Stored items:

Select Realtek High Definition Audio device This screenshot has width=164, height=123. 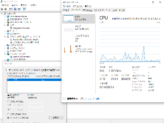tap(26, 40)
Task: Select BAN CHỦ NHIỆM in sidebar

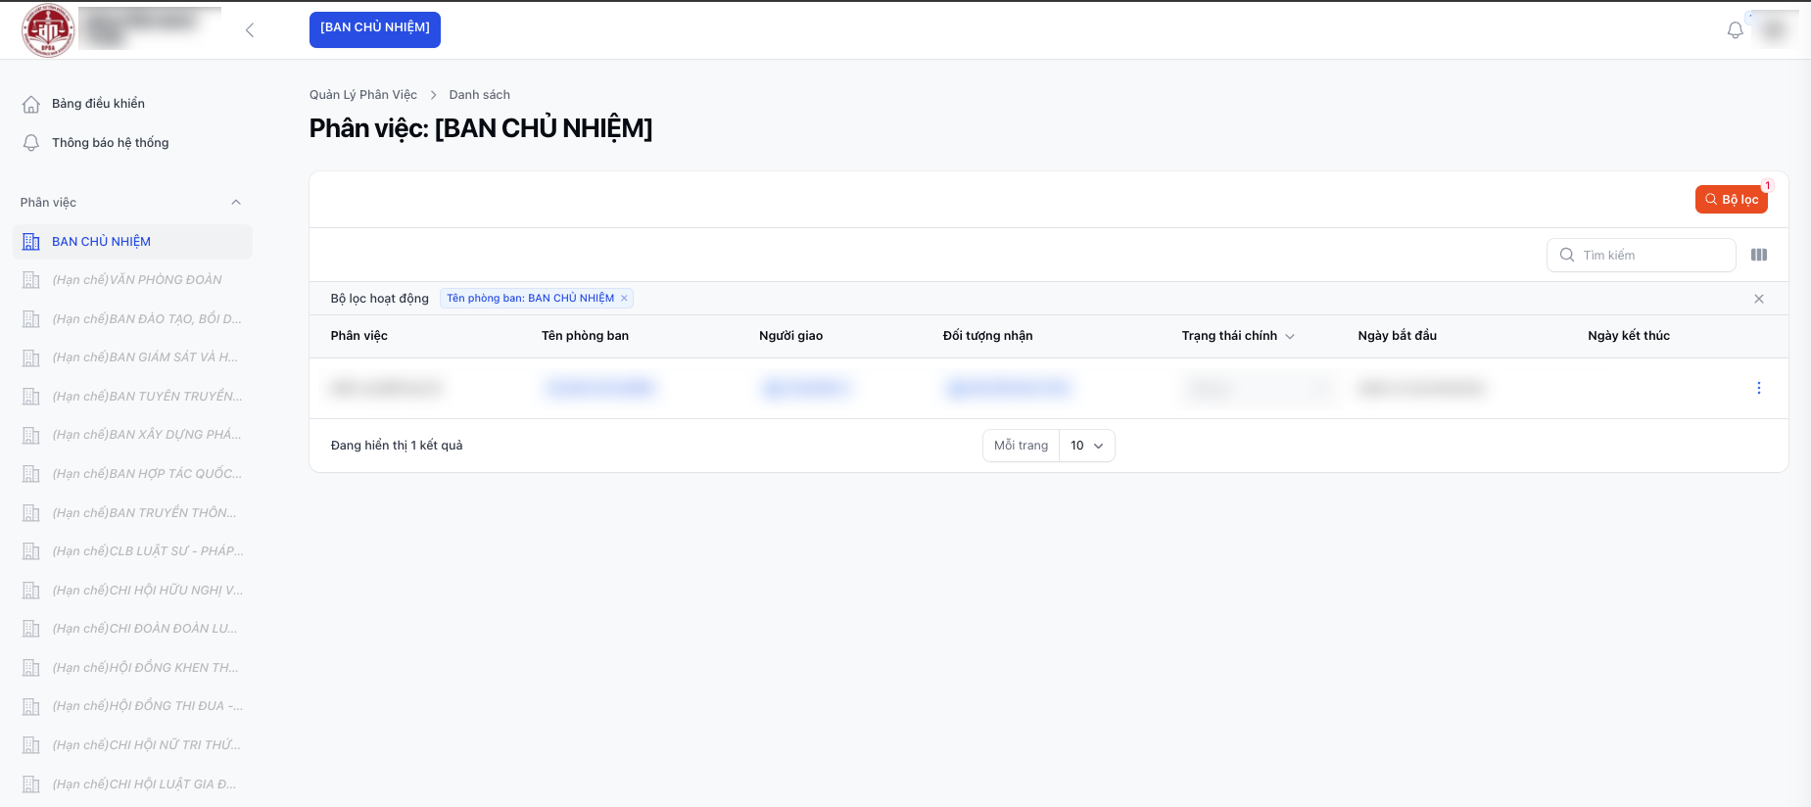Action: pos(102,242)
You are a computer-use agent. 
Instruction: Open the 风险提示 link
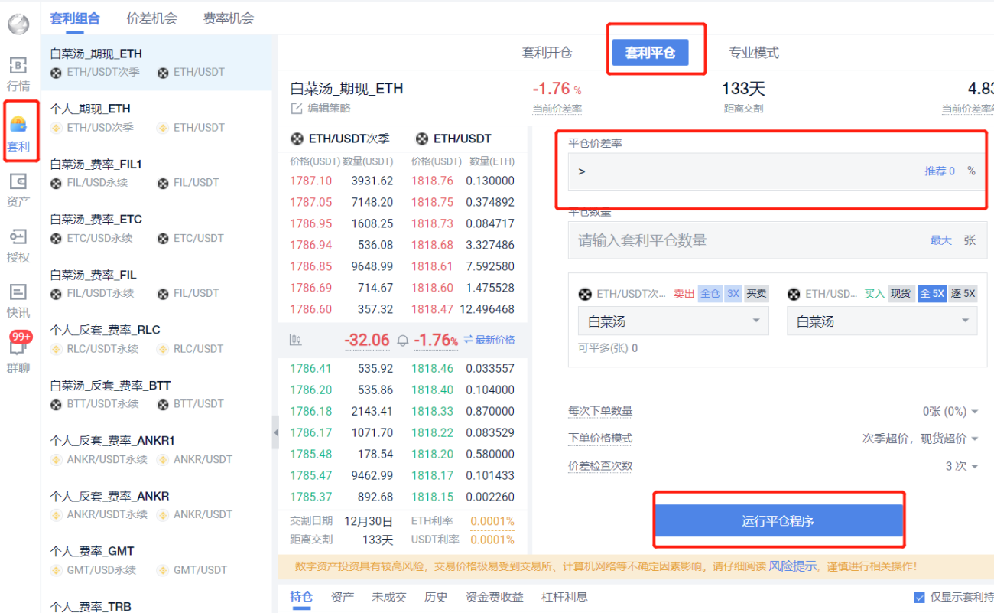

TO DO
Excluding all pictures, print exactly and only the lines from the line with "Task: Select BAN CHỦ NHIỆM in sidebar" through the end of the records above, both ends included.

WRITTEN RESPONSE
Task: Select BAN CHỦ NHIỆM in sidebar

Action: pos(102,242)
You are a computer-use agent. 
Instruction: Open the 风险提示 link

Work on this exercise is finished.